- _Data shown_
★ ★ ★

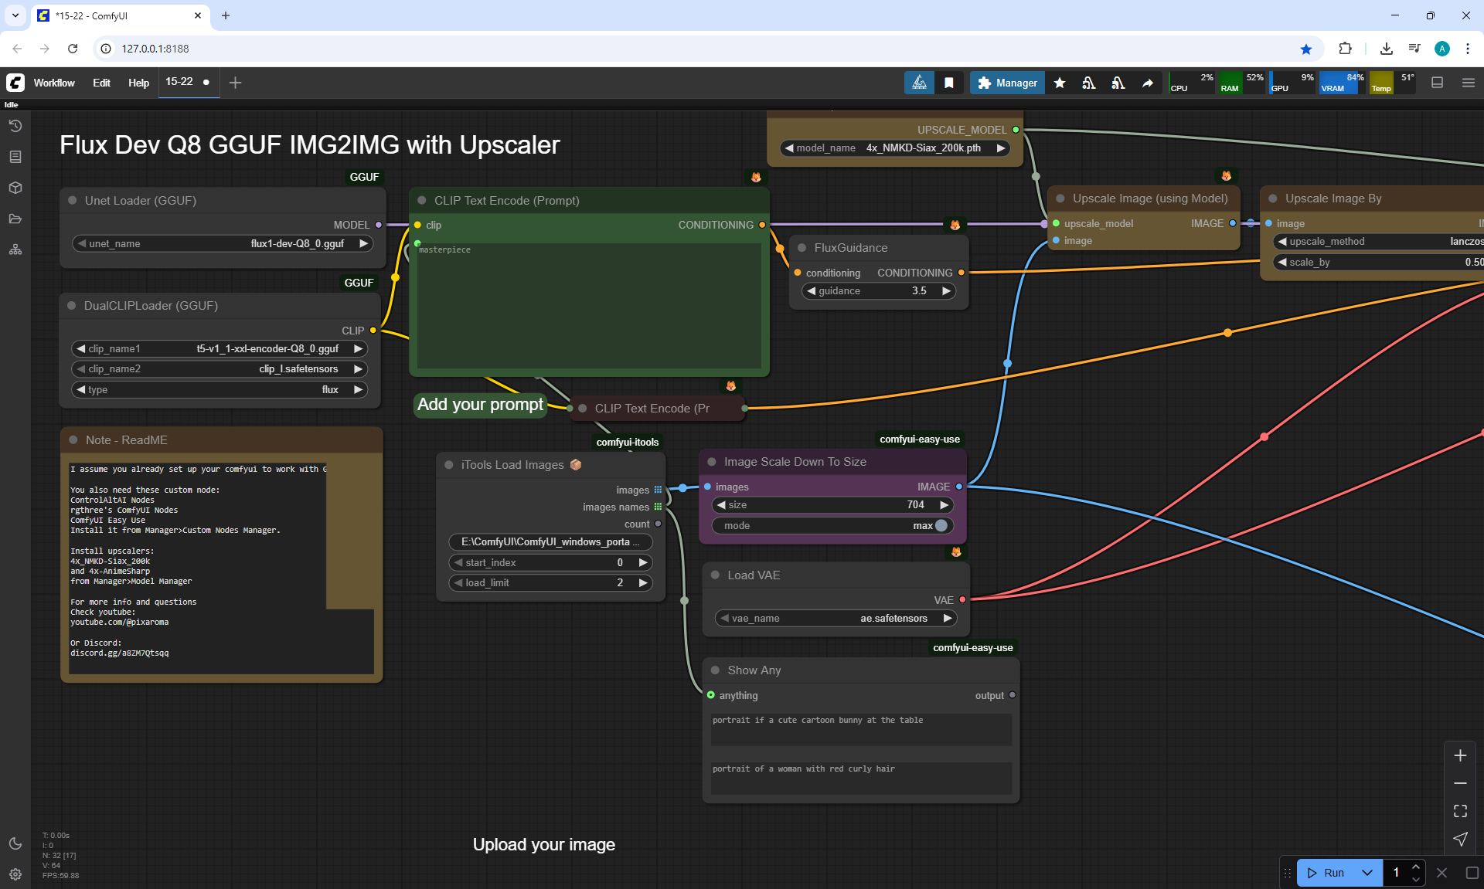The image size is (1484, 889).
Task: Click the Manager button
Action: point(1007,83)
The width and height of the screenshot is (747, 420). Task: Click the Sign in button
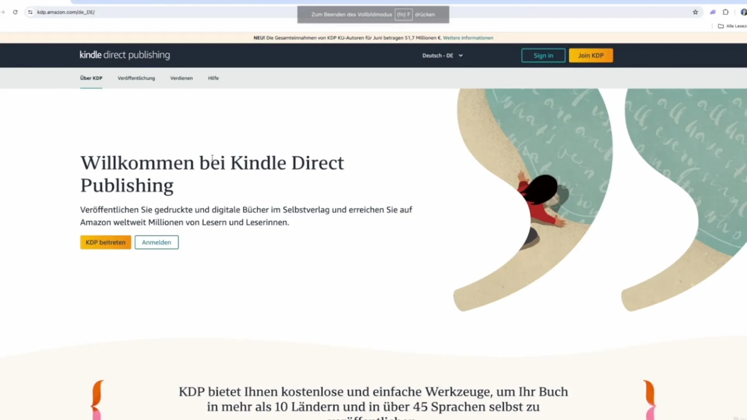(543, 55)
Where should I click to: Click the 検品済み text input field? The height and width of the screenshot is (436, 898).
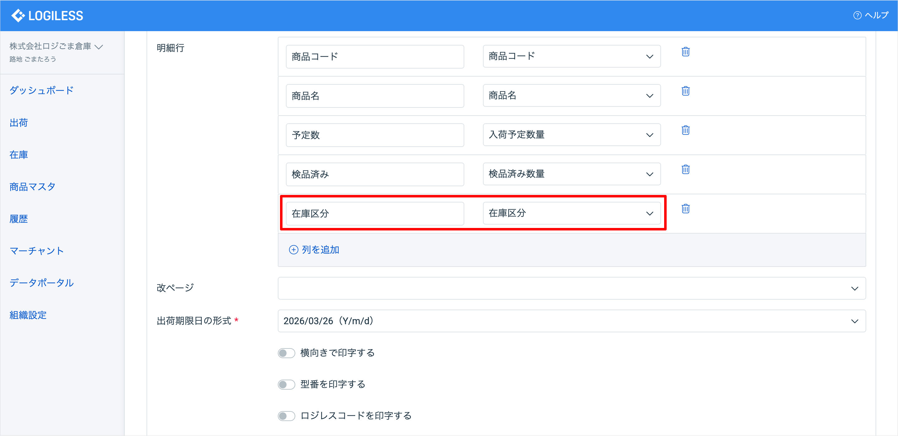375,174
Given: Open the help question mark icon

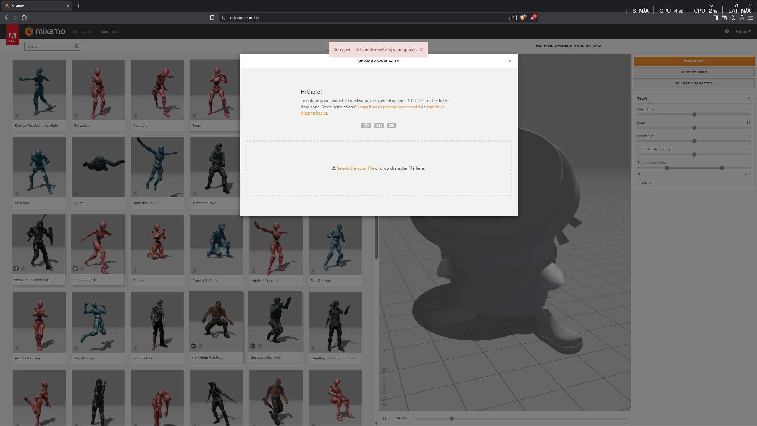Looking at the screenshot, I should (x=727, y=31).
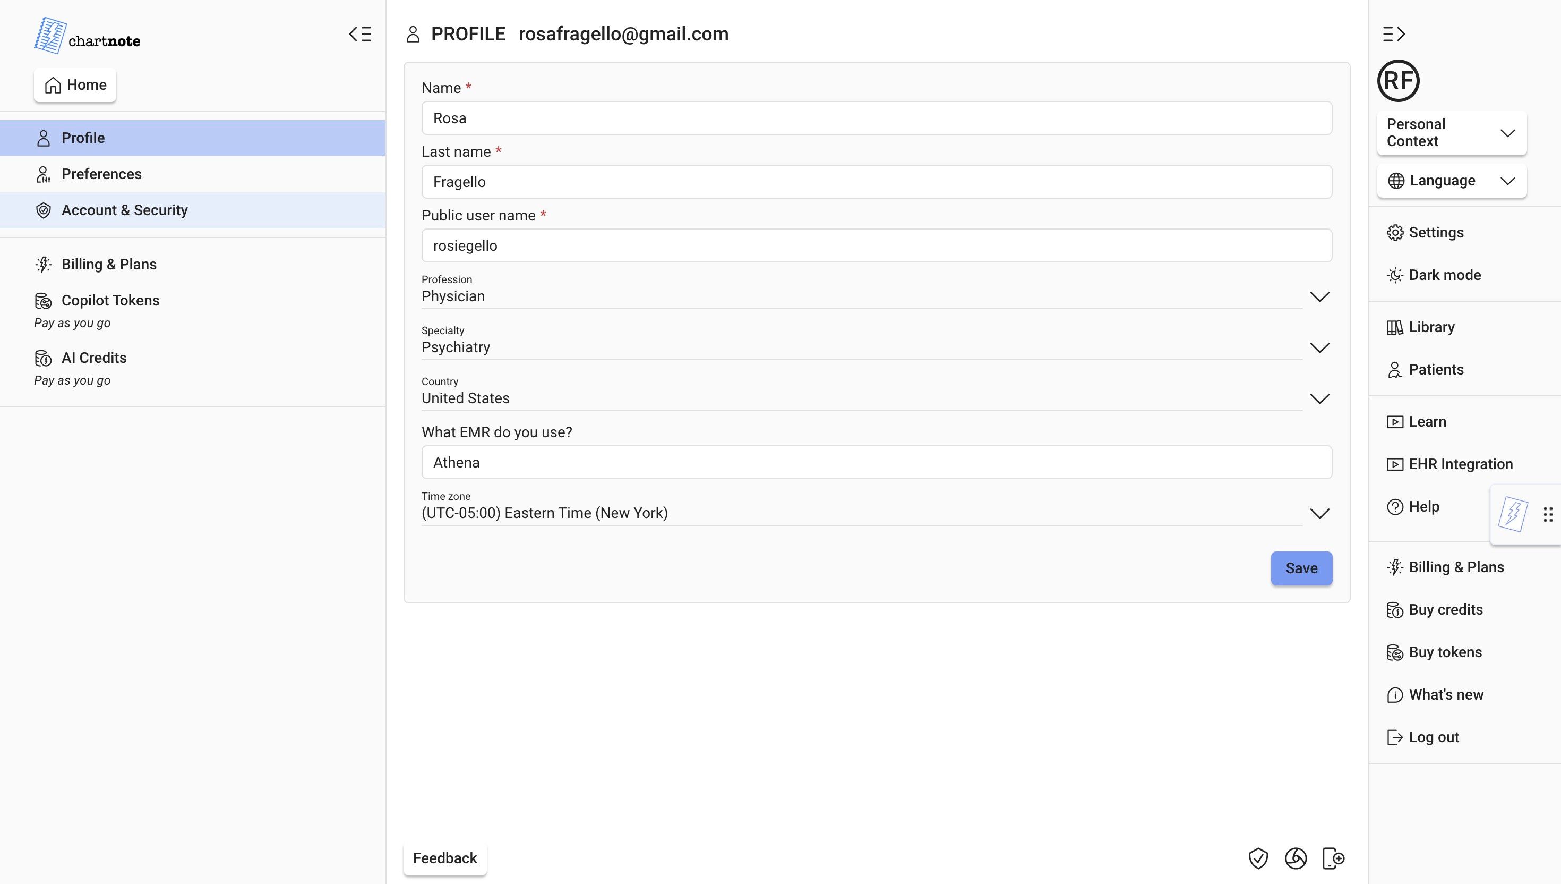The width and height of the screenshot is (1561, 884).
Task: Collapse the right sidebar panel
Action: tap(1394, 34)
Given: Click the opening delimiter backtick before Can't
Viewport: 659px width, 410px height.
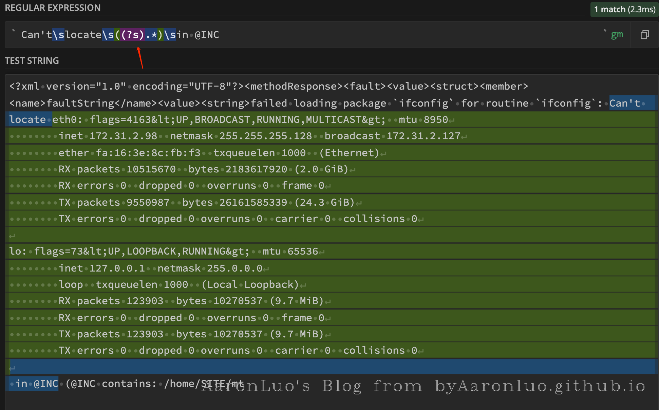Looking at the screenshot, I should [x=14, y=32].
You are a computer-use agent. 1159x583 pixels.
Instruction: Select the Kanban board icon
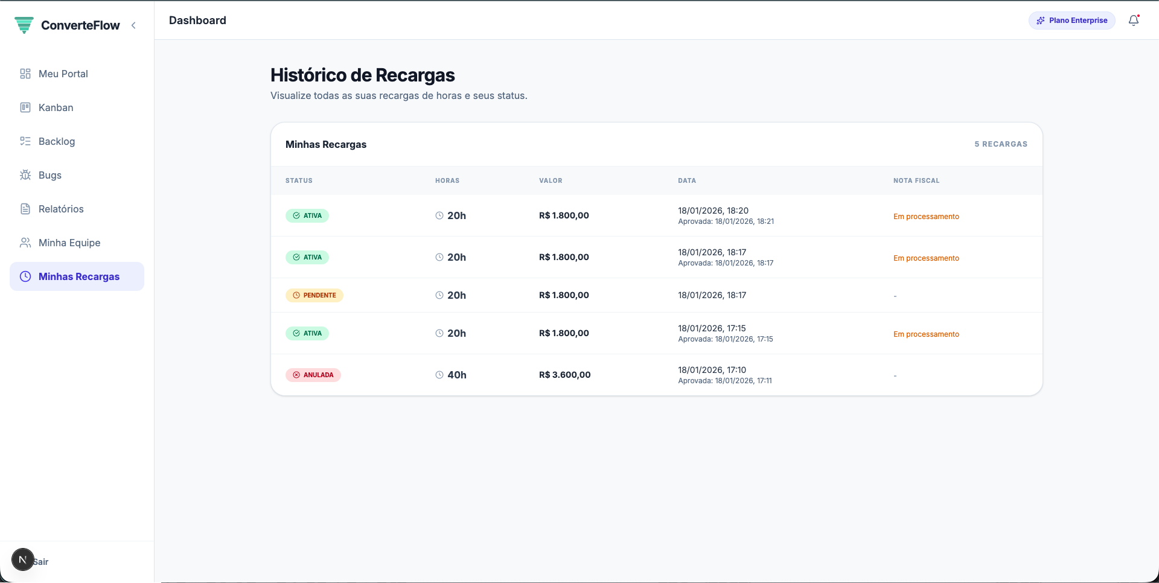click(x=25, y=107)
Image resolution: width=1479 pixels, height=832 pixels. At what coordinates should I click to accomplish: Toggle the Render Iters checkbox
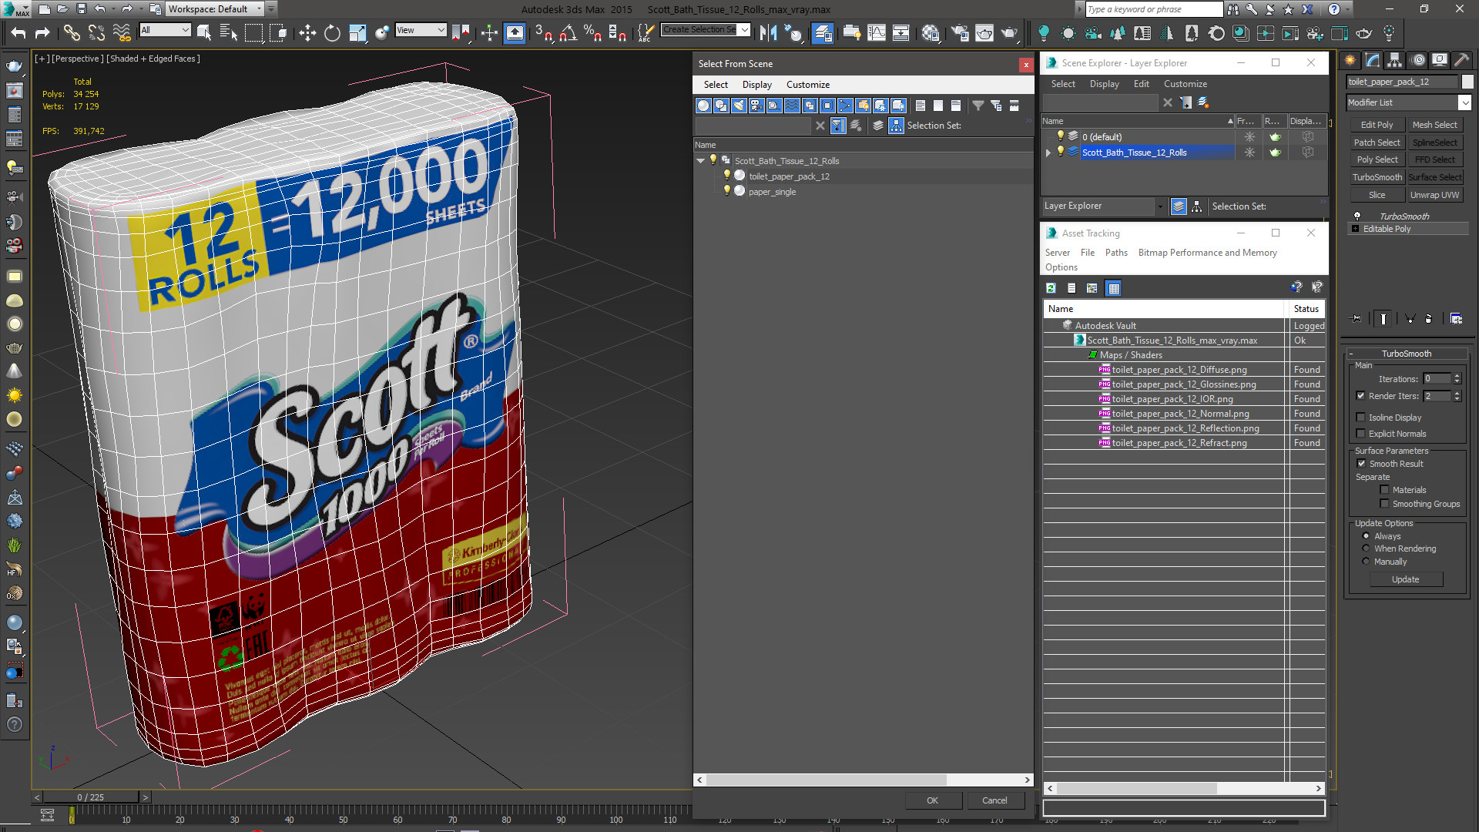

★ ★ ★

- _Try it_
Keep the pictures out of your answer, which should be the lines from the one with "Given: Click the" through the final line of the data, copied exactly.

- _Result_
Given: Click the opening delimiter backtick before Can't
Viewport: 659px width, 410px height.
Looking at the screenshot, I should [x=14, y=32].
You are a computer-use agent. 1159x583 pixels.
Instruction: Select the Kanban board icon
click(x=25, y=107)
Image resolution: width=1479 pixels, height=832 pixels. At what coordinates should I click to accomplish: Toggle the Render Iters checkbox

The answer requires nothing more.